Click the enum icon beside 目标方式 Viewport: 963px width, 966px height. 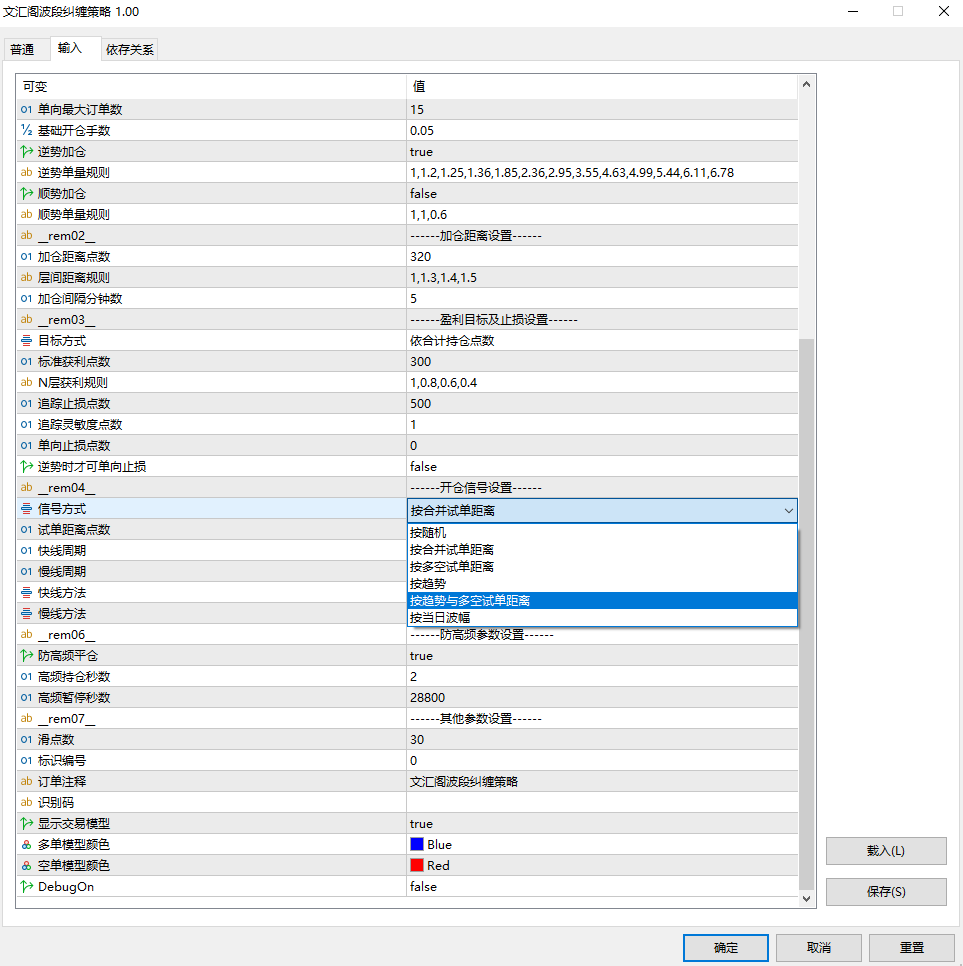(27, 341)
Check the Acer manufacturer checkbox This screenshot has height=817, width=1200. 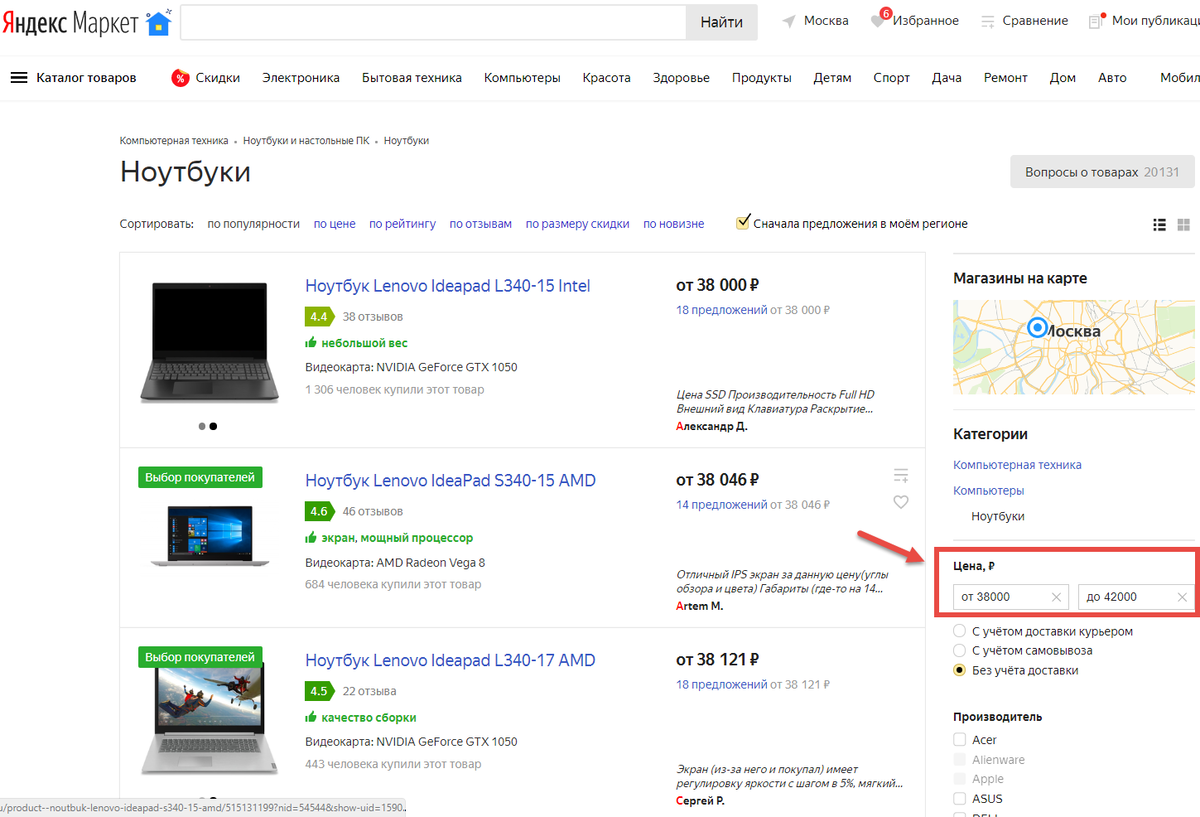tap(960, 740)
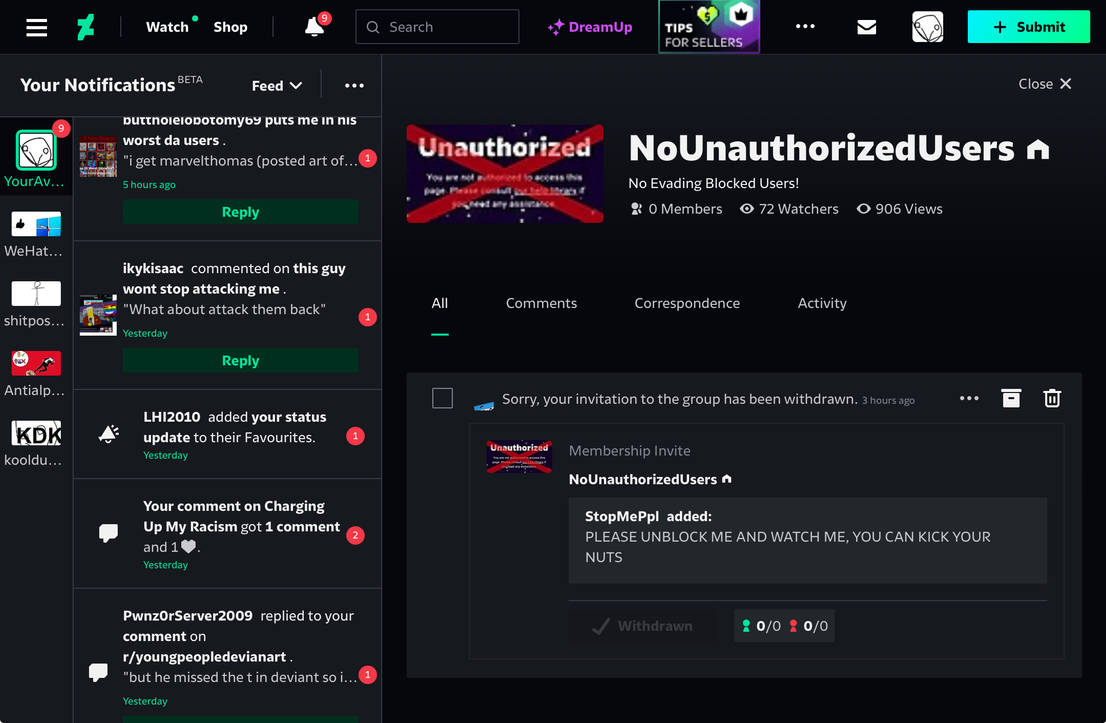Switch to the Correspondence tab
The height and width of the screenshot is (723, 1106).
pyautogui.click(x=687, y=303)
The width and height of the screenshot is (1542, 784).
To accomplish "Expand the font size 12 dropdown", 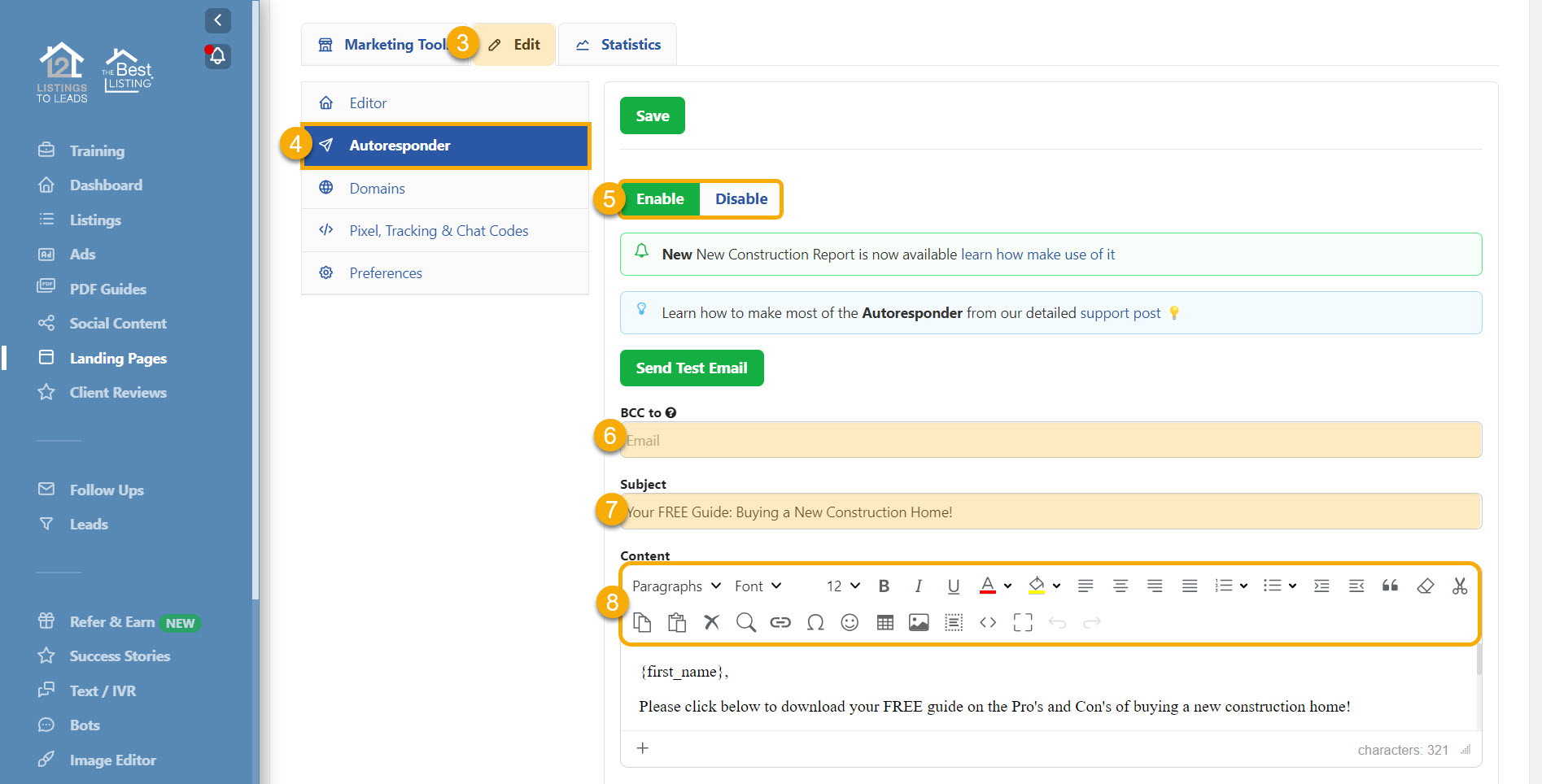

--------------------

> Written instruction
Print verbatim the lines from the one containing "The width and" through the last line of the entries, leaving out the pictures.

> Exercise solution
The width and height of the screenshot is (1542, 784).
To accomplish "Expand the font size 12 dropdown", 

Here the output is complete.